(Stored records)

------------------------

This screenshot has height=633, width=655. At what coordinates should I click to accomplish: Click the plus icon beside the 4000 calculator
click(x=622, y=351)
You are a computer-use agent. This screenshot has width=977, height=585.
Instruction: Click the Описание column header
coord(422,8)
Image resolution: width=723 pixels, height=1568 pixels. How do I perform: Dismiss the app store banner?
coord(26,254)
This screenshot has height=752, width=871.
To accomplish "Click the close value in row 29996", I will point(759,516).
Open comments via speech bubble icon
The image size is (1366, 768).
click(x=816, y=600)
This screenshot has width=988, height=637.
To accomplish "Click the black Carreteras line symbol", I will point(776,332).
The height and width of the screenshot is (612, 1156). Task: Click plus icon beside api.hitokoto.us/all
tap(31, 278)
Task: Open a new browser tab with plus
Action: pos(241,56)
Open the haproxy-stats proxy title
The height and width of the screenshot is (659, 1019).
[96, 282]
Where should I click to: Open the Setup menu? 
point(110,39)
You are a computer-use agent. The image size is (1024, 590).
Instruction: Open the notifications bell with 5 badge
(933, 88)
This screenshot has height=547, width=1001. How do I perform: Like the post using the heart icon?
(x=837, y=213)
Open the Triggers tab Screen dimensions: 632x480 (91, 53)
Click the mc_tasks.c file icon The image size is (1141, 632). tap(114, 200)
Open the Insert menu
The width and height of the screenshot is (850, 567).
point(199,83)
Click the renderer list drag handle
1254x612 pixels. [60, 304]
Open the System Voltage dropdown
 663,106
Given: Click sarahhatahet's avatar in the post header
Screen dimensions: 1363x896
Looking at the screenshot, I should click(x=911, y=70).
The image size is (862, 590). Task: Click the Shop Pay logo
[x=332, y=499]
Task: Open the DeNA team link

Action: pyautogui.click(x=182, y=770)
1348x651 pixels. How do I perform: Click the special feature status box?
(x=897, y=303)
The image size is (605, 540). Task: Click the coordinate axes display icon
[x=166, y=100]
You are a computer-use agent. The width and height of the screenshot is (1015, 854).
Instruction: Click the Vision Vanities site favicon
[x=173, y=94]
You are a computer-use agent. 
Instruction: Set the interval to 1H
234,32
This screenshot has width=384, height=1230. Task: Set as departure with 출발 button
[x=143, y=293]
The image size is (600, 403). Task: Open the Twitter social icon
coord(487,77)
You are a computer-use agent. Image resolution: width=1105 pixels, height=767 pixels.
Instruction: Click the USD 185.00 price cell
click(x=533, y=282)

------------------------

§ Work instruction
The answer should consist only of the lines from the one containing "Screen dimensions: 1363x896" through the last line of the data, given again exactly.

§ Response
Screen dimensions: 1363x896
Looking at the screenshot, I should click(x=911, y=70).
The image size is (862, 590). Task: Click the Shop Pay logo
[x=332, y=499]
Task: Open the DeNA team link

Action: pyautogui.click(x=182, y=770)
1348x651 pixels. How do I perform: Click the special feature status box?
(x=897, y=303)
The image size is (605, 540). Task: Click the coordinate axes display icon
[x=166, y=100]
You are a computer-use agent. The width and height of the screenshot is (1015, 854).
Instruction: Click the Vision Vanities site favicon
[x=173, y=94]
You are a computer-use agent. 
Instruction: Set the interval to 1H
234,32
This screenshot has width=384, height=1230. Task: Set as departure with 출발 button
[x=143, y=293]
The image size is (600, 403). Task: Open the Twitter social icon
coord(487,77)
You are a computer-use agent. Image resolution: width=1105 pixels, height=767 pixels.
Instruction: Click the USD 185.00 price cell
click(x=533, y=282)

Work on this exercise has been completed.